Saturday, February 1. The Wedding Day.
I have been up all night decorating. I espy the pastry chefs across from where I am working, making something which looks surprisingly like a wedding cake. Freaking out (once again), I summon up the courage to inquire as to what they're doing. Unfortunately they tell me, "We are making a wedding cake for Miss Diana Ross."

Now hear this. Miss Ross, who thought my cake looked too yellow that day in her sunglasses, wanted to have two cakes made, and during the reception, she was to be handed polaroids of both at which point she would choose. The great Diana Ross Wedding Cake Bakeoff.

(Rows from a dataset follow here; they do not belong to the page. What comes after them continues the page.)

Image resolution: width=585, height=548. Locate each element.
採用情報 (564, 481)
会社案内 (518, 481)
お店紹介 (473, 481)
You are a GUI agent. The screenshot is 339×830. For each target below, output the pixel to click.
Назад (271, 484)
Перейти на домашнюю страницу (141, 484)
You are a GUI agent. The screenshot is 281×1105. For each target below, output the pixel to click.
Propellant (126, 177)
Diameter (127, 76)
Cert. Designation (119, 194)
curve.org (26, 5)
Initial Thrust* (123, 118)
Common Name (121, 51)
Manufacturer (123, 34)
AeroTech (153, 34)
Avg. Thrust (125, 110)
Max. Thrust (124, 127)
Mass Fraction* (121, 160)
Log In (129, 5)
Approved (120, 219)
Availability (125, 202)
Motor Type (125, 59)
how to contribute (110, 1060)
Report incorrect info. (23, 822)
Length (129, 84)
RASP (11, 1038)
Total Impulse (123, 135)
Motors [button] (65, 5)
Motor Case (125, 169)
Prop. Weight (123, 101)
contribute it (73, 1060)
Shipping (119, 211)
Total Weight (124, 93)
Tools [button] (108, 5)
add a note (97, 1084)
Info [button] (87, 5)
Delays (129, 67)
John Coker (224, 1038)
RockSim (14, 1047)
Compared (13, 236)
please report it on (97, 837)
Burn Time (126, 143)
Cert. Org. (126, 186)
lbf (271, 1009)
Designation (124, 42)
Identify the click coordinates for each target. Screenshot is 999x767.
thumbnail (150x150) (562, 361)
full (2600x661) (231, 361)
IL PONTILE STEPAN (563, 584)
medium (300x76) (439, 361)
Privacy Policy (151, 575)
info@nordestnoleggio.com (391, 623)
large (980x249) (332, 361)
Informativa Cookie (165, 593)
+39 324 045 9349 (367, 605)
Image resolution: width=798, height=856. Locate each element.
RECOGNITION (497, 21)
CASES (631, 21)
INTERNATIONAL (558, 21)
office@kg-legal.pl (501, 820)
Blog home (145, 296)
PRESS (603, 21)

The tension in this hotel was palpable. Determined beyond belief to make my cake spectacular, but near a nervous breakdown, I worked feverishly leaving a trail of edible gold dust behind me. Both cakes finished, the polaroids were taken.

The Wedding Night.
Drum roll. I won't keep you in suspense. I won. At the moment of my bittersweet victory, the owner of the hotel told me he thought if the guests ate my cake they would be poisoned by it. We had an argument. I had never argued with such an important person. I survived it though. I heard Miss Ross actually ate my cake (and lived) saying, while chewing (This is a direct quote), "Oh, it tastes wonderful." I have since had much psychotherapy, and am presently reasonably stable. I live in Santa Fe where things like this don't happen (Do they?).

I have learned one thing. If I'm in the shower, and the phone rings, I just go on singing.